The DNS Changer malware first began infecting PCs around the world at the end of 2011. DNS Changer does what its name implies; the malware changes the DNS settings on a user’s PC. DNS is the critical Internet technology that matches a domain name (i.e., example.com) with the IP address location of the actual server. When DNS information is changed, a user can be taken to a different location than they want to go to.
The command and control infrastructure for DNS Changer was taken down in an FBI operation back in November of 2011. Since then, a court order has enabled the Internet Systems Consortium (ISC) to operate replacement DNS servers for the network that had been controlling DNS Changer. That court order expires on July 9th, at which point all those infected will have some serious problems.

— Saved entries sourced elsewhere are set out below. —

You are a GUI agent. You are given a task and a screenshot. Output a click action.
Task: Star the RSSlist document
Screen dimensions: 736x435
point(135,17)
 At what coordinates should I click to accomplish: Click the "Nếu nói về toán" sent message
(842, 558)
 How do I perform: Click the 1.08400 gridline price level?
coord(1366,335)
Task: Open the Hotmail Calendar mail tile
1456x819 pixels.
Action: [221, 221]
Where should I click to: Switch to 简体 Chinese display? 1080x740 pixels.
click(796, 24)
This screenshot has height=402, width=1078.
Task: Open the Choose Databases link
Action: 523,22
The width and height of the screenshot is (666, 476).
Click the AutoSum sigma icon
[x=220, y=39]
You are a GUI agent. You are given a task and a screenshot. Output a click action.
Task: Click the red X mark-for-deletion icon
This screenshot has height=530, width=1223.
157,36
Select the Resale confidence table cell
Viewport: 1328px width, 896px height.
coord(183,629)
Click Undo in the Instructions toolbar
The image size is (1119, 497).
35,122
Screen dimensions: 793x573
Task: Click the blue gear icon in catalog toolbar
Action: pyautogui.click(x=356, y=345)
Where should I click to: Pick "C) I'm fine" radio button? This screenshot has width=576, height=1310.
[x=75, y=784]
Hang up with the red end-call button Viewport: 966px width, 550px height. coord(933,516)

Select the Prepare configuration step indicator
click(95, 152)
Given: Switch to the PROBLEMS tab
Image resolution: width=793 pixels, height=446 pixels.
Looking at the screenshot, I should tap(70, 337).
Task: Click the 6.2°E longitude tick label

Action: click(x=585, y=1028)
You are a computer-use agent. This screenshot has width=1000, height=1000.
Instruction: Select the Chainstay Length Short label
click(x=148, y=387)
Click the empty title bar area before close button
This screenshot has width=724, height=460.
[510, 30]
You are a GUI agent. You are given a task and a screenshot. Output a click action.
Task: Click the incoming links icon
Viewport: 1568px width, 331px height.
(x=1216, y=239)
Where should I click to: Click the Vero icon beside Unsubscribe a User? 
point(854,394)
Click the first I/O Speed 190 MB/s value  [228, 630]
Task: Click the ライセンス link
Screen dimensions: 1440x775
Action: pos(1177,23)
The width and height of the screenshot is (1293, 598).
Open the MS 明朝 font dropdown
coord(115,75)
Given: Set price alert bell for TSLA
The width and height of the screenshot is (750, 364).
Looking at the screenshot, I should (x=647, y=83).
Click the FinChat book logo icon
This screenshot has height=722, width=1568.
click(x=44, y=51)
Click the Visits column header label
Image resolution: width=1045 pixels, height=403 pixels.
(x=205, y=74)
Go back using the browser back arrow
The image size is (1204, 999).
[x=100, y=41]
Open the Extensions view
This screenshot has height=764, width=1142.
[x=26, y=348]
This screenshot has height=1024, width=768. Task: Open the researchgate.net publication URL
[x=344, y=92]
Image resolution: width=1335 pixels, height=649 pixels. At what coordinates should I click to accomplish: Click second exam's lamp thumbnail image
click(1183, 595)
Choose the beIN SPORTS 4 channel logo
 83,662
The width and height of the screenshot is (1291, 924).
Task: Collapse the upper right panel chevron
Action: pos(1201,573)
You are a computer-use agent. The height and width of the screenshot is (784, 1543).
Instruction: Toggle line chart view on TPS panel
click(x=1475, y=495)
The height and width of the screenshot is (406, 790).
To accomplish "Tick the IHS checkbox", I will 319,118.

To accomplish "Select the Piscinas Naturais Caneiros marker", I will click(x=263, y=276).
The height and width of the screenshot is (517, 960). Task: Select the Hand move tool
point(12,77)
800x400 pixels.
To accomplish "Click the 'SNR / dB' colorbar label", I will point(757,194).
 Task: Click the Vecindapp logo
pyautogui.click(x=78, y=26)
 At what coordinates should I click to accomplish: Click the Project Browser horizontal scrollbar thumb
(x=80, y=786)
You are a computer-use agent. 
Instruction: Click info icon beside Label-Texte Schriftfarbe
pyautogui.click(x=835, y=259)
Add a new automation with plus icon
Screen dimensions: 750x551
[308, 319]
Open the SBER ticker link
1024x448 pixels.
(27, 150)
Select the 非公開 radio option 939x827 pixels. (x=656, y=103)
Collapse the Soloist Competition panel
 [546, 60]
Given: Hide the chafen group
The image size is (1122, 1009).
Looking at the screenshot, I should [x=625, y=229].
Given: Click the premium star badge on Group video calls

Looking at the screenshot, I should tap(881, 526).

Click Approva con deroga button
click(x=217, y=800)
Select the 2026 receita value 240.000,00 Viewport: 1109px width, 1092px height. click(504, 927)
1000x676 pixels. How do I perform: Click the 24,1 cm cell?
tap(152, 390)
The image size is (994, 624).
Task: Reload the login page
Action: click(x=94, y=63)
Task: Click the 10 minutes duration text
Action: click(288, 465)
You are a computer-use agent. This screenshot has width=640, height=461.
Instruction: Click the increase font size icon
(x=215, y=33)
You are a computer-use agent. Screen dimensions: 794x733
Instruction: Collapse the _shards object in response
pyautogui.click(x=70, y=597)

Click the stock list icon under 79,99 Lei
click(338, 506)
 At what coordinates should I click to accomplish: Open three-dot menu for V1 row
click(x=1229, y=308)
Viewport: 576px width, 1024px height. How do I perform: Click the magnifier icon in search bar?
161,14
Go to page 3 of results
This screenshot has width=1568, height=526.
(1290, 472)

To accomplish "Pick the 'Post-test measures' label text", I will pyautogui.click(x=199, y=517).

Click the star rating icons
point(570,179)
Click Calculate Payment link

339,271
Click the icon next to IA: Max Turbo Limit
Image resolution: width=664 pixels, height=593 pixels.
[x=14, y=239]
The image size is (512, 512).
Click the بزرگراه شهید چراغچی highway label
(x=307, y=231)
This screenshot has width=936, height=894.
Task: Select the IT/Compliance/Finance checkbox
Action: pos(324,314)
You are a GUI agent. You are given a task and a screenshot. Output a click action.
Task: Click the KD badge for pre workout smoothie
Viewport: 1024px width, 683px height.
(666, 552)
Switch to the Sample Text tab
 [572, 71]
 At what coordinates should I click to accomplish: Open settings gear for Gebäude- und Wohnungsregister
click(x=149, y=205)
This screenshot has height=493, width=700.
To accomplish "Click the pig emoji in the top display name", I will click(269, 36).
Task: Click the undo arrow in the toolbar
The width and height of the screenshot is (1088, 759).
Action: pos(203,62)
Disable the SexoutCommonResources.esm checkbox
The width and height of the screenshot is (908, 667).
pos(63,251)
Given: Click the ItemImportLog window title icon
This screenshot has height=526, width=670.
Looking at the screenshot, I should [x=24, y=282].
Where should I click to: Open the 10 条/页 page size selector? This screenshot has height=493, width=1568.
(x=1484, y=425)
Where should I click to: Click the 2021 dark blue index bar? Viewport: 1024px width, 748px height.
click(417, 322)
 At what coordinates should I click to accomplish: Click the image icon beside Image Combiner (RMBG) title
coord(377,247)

“On July 9th the court order expires and ISC will turn the servers off and users that have their DNS pointing to DNS Changer addresses will no longer be able to get a DNS reply,” Vikram Thakur, principal research manager at Symantec Security Response, told eSecurityPlanet. “At that point they will not be able to resolve any web address, whether it’s Google.com, Facebook.com or Symantec.com.”
While the DNS Changer malware has been known for some time, there are still potentially hundreds of thousands of Internet users that will be at risk come July 9th. Internet security company IID (Internet Identity) has reported that at least 60 companies on the Fortune 500 list are currently infected with DNS Changer. While that number might seem large, it is a significant improvement over the 50 percent, or 250 Fortune 500 companies that IID suspects were infected with DNS Changer in January of this year. U.S Government agencies also were heavily infected at the beginning of the year with 49 percent of them at risk in January. As of June, IID reports that only 4 percent of U.S. government agencies are still infected with DNS Changer.
“I think there will be outages,” Thakur said. “But I don’t think it will happen all at the same time since most of the people that are affected and have not yet cleaned up , they are just generally slow to react to technical issues and some of them might not be using their machines everyday.”